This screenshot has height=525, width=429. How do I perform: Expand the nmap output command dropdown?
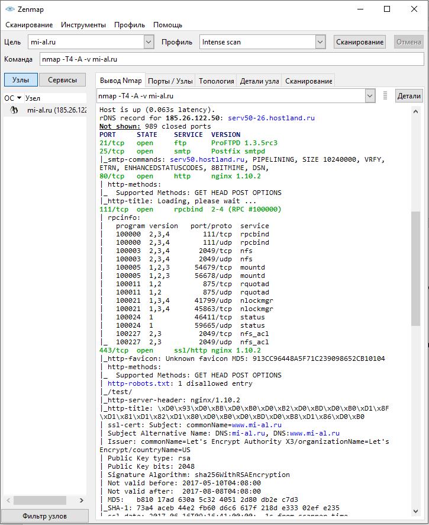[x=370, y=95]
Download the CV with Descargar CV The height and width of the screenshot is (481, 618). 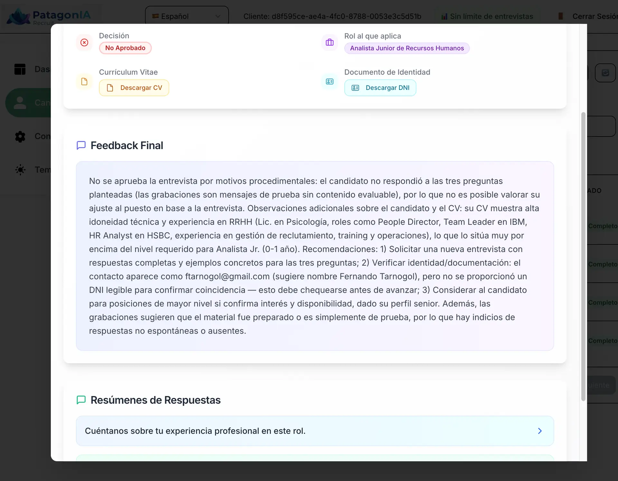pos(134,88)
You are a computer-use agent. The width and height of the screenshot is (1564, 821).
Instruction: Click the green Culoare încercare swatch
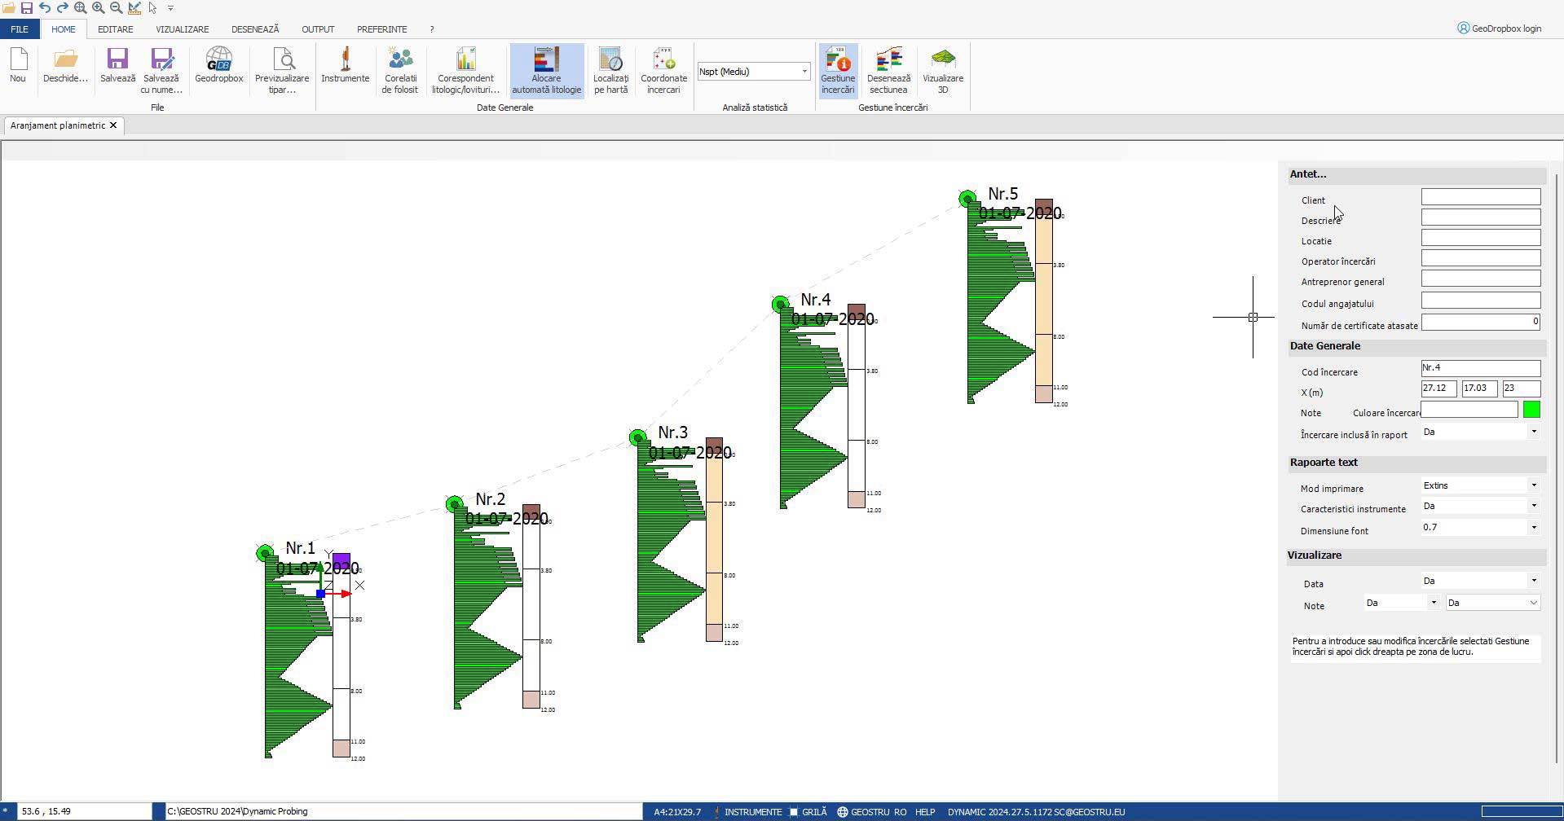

⁂

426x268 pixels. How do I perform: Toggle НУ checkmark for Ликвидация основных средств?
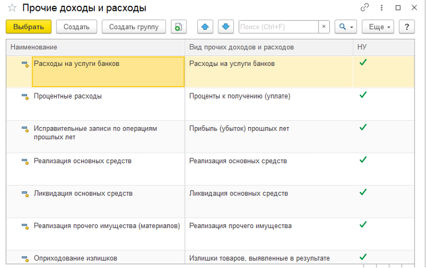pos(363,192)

⁂

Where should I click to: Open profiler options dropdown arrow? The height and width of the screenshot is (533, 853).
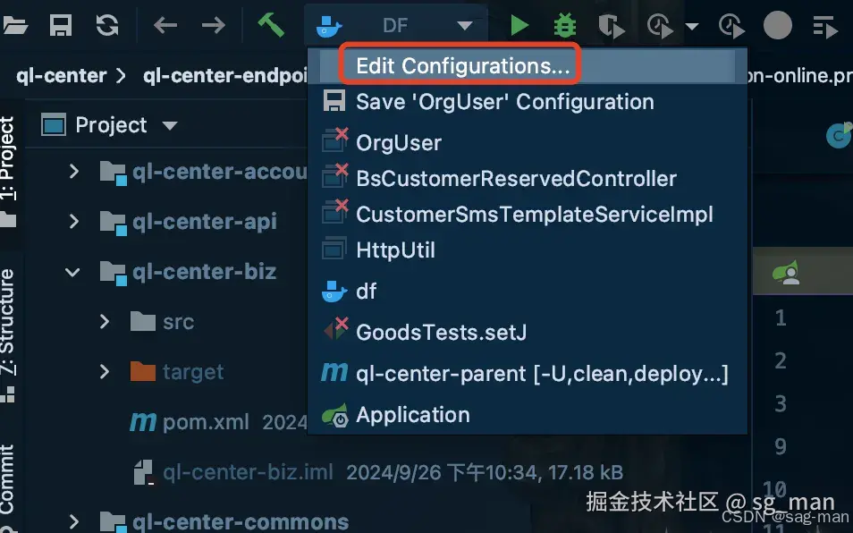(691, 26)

⁂

# [Directions for this task]
Gather every line of the rows above that contains the string "perform". Case counts, so uppercase and lowercase letters do not match each other.

# [Full output]
This screenshot has height=525, width=429. How do I perform: Expand the nmap output command dropdown?
426x268 pixels. How do I perform: Toggle НУ checkmark for Ликвидация основных средств?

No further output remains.